(Collected data entries)
►
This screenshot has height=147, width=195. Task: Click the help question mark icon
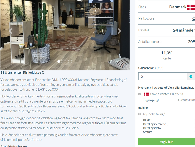pos(191,77)
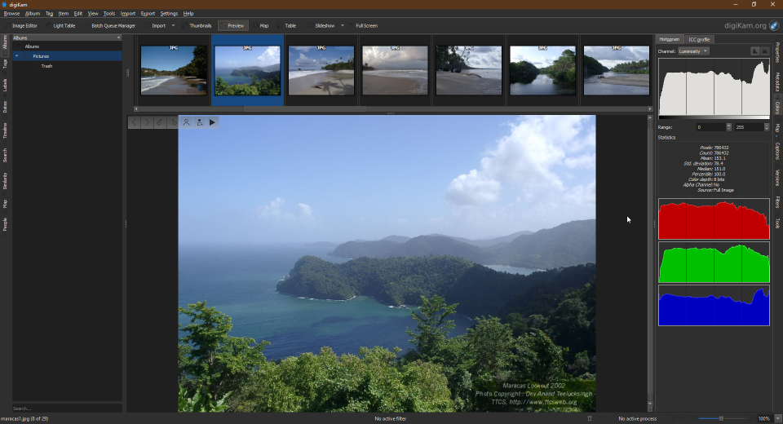Expand the Import dropdown arrow

173,25
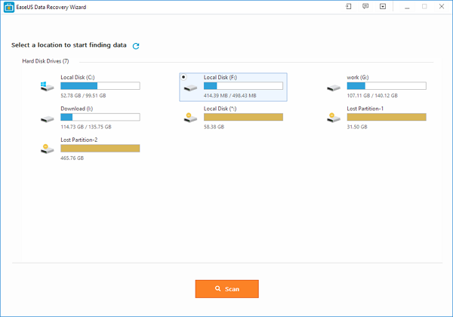453x317 pixels.
Task: Minimize the Data Recovery Wizard window
Action: (405, 7)
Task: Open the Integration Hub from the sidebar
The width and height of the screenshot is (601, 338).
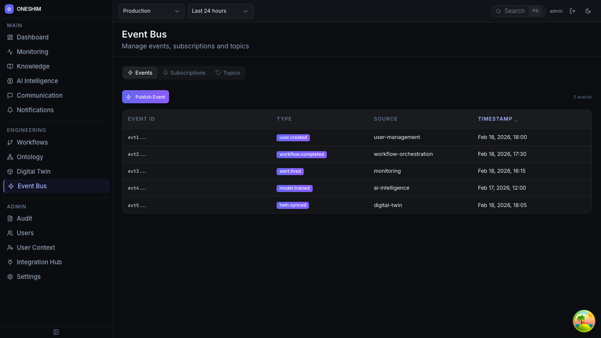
◄
WHAT TO WORK ON: Reproduce the lines above exactly, image-free.

SOLUTION TO THIS EXERCISE:
This screenshot has height=147, width=195. Task: Click the help question mark icon
pos(191,77)
Expand the Import dropdown arrow

173,25
453x317 pixels.
Task: Minimize the Data Recovery Wizard window
Action: (405, 7)
Task: Open the Integration Hub from the sidebar
The width and height of the screenshot is (601, 338).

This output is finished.